So you have a number of issues that all need to be corrected. I've listed them all under separate headings so you can go through them one at a time.
Always returning listObj
When you get an error in your for loop, you would goto
the error label, which was still returning the list. By returning this list you hide that there was an error in your function. You must always return NULL
when you expect your function to raise an exception.
Does not increment listObj
ref count on return
When your function is invoked you are given a borrowed reference to your arguments. When you return one of those arguments you are creating a new reference to your list, and so must increment its reference count. Otherwise the interpreter will have a reference count that is one lower than the number of actual references to the object. This will end up with a bug where the interpreter deallocates your list when there is only 1 reference rather than 0! This could result in a seg fault, or it could in the worst case scenario result in random parts of the program access the that has since been deallocated and allocated for some other object.
Uses PyObject_SetItem
with primitive
PyObject_SetItem
can be used with dicts and other class that implements obj[key] = val
. So you cannot supply it with an argument of type Py_ssize_t
. Instead, use PyList_SetItem
which only accepts Py_ssize_t
as its index argument.
Bad memory handling of item
and incremented_item
PyObject_SetItem
and PyList_SetItem
both handle decreasing the reference count of the object that was already at the position that was being set. So we don't need to worry about managing the reference count of item
as we are only working with a reference borrowed from the list. These pair of functions also steal a reference to incremented_item
, and so we don't need to worry about managing its reference count either.
Memory leak on incorrect arguments
For example, when you call your function with an int.

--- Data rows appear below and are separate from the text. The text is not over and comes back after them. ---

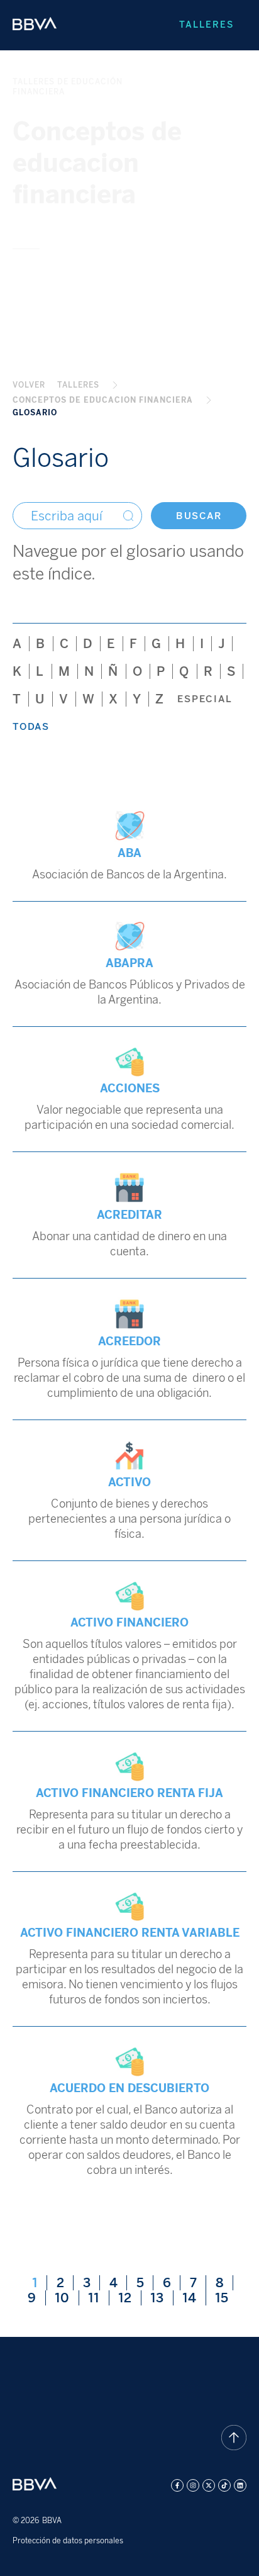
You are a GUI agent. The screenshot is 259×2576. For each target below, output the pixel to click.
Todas (31, 726)
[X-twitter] (208, 2485)
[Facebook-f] (177, 2485)
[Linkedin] (240, 2485)
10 (66, 2297)
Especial (204, 699)
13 (162, 2297)
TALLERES (78, 385)
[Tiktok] (224, 2485)
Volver (29, 385)
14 (194, 2297)
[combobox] (77, 515)
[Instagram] (193, 2485)
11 (98, 2297)
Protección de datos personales (68, 2540)
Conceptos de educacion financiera (103, 400)
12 (129, 2297)
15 (226, 2297)
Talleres (206, 25)
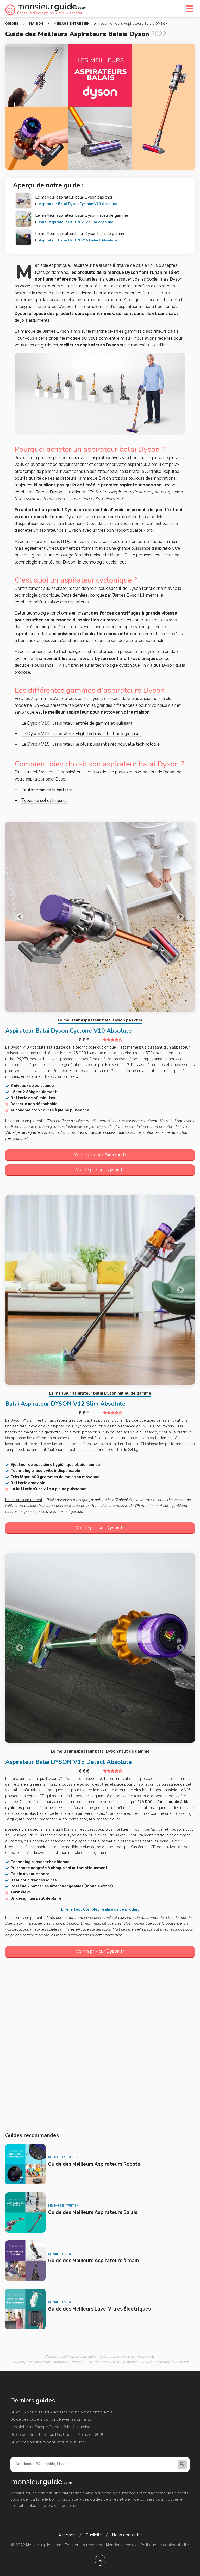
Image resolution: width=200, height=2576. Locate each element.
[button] (19, 917)
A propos (67, 2534)
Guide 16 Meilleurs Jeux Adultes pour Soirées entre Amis (61, 2412)
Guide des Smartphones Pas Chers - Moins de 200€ (57, 2434)
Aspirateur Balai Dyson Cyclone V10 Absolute (78, 203)
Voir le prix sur (100, 1155)
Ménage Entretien (63, 2157)
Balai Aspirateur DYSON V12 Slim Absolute (76, 222)
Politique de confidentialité (164, 2545)
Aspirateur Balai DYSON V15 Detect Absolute (78, 240)
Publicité (94, 2534)
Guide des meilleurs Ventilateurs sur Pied (47, 2442)
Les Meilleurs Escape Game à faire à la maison (51, 2427)
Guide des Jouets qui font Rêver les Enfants (50, 2419)
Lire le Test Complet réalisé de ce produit (100, 1909)
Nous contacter (127, 2534)
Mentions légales (121, 2545)
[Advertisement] (100, 2045)
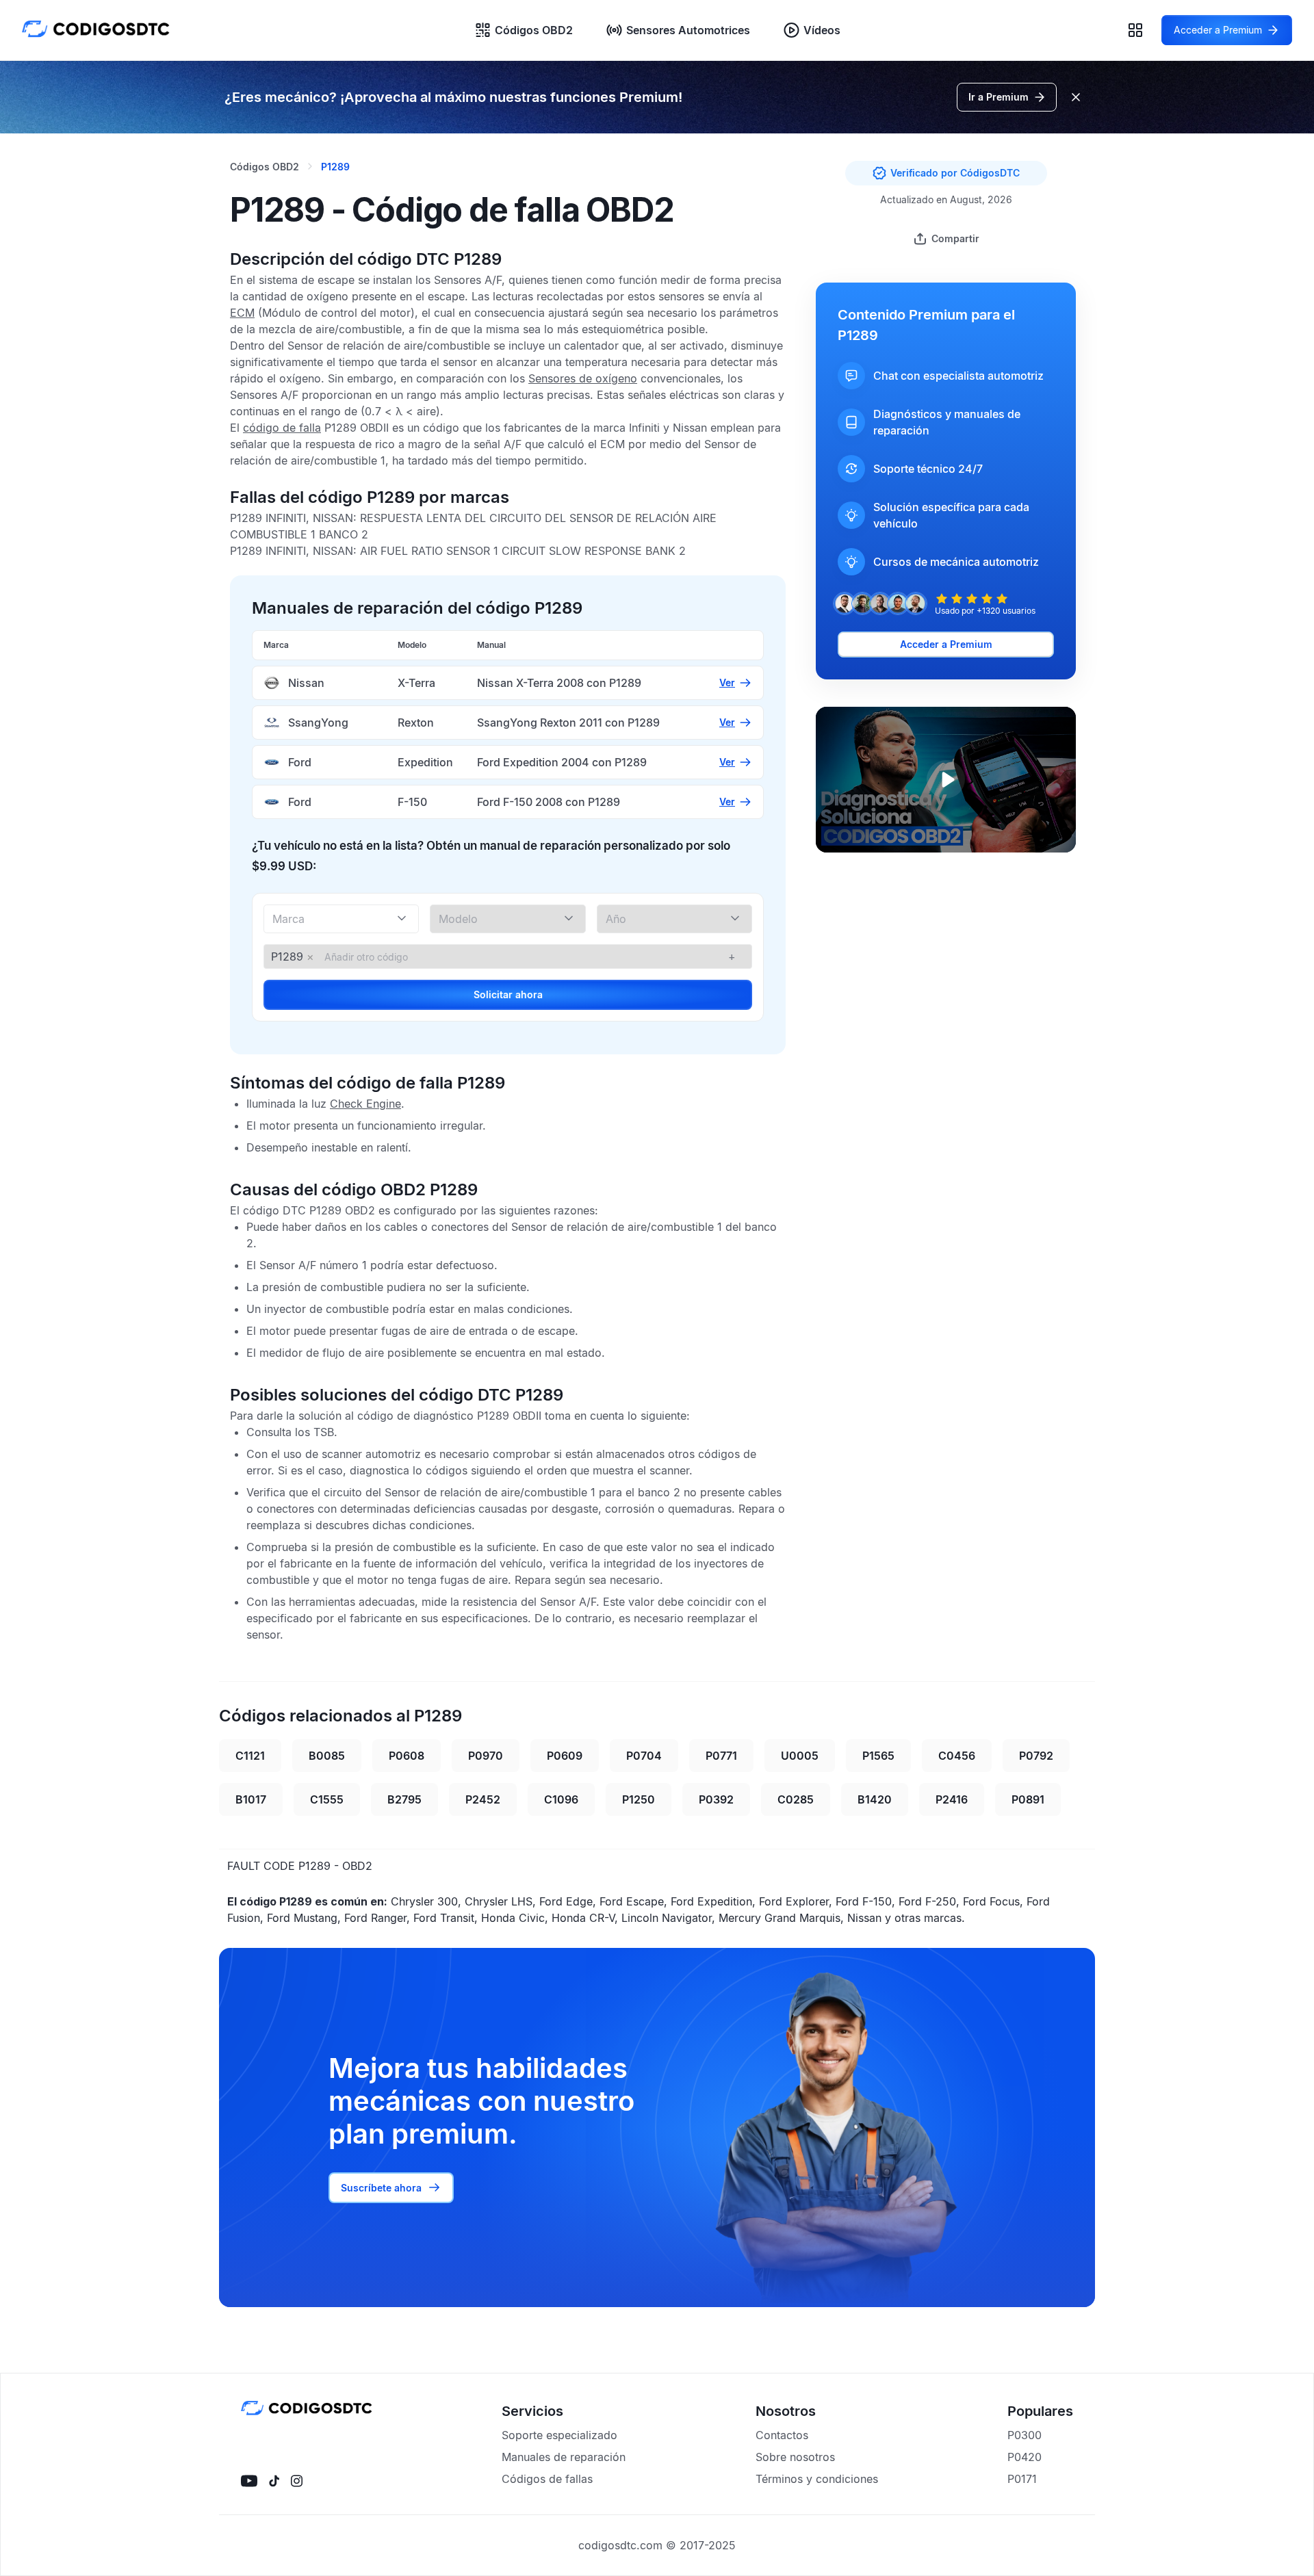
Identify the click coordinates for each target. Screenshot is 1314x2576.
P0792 (1036, 1755)
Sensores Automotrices (688, 30)
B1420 (875, 1799)
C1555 (327, 1799)
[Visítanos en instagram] (296, 2481)
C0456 (956, 1755)
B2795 (404, 1799)
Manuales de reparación (564, 2457)
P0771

You will create a new reference to the 100 int object, but because you return NULL
rather than goto error
, this reference will be lost. As such you need to handle such scenarios differently. In my solution, I move the PyLong_FromLong
call to after the arg and type checking. In this way we are only create this new* object once we are guaranteed it will be used.
Working code
Side note: I removed the goto statements as there was only one left, and so it made more sense to do the error handling at that point rather than later.
static PyObject *
testadd_update_list(PyObject *self, PyObject *args)
{
PyObject *listObj = NULL;
PyObject *item = NULL;
PyObject *mult = NULL;
PyObject *incremented_item = NULL;
Py_ssize_t numLines;
if (!PyArg_ParseTuple(args, "O:update_list", &listObj))
{
return NULL;
}
if (!PyList_Check(listObj)) {
PyErr_BadArgument();
return NULL;
}
/* get the number of lines passed to us */
// Don't want to rely on the error checking of this function as it gives a weird stack trace.
// Instead, we use Py_ListCheck() and PyErr_BadArgument() as above. Since list is definitely
// a list now, then PyList_Size will never throw an error, and so we could use
// PyList_GET_SIZE(listObj) instead.
numLines = PyList_Size(listObj);
// only initialise mult here, otherwise the above returns would create a memory leak
mult = PyLong_FromLong(100);
if (mult == NULL) {
return NULL;
}
for (Py_ssize_t i=0; i<numLines; i++) {
// pick the item
// It is possible for this line to raise an error, but our invariants should
// ensure no error is ever raised. `list` is always of type list and `i` is always
// in bounds.
item = PyList_GetItem(listObj, i);
// increment it, and check for type errors or memory errors
incremented_item = PyNumber_Add(item, mult);
if (incremented_item == NULL) {
// ERROR!
Py_DECREF(mult);
return NULL;
}
// update the list item
// We definitely have a list, and our index is in bounds, so we should never see an error
// here.
PyList_SetItem(listObj, i, incremented_item);
// PyList_SetItem steals our reference to incremented_item, and so we must be careful in
// how we handle incremented_item now. Either incremented_item will not be our
// responsibility any more or it is NULL. As such, we can just remove our Py_XDECREF call
}
// success!
// We are returning a *new reference* to listObj. We must increment its ref count as a result!
Py_INCREF(listObj);
Py_DECREF(mult);
return listObj;
}
Footnote:
* PyLong_FromLong(100)
doesn't actually create a new object, but rather returns a new reference to an existing object. Integers with low values (0 <= i < 128
I think) are all cached and this same object is returned when needed. This is an implementation detail that is meant to avoid high levels of allocating and deallocating integers for small values, and so improve the performance of Python.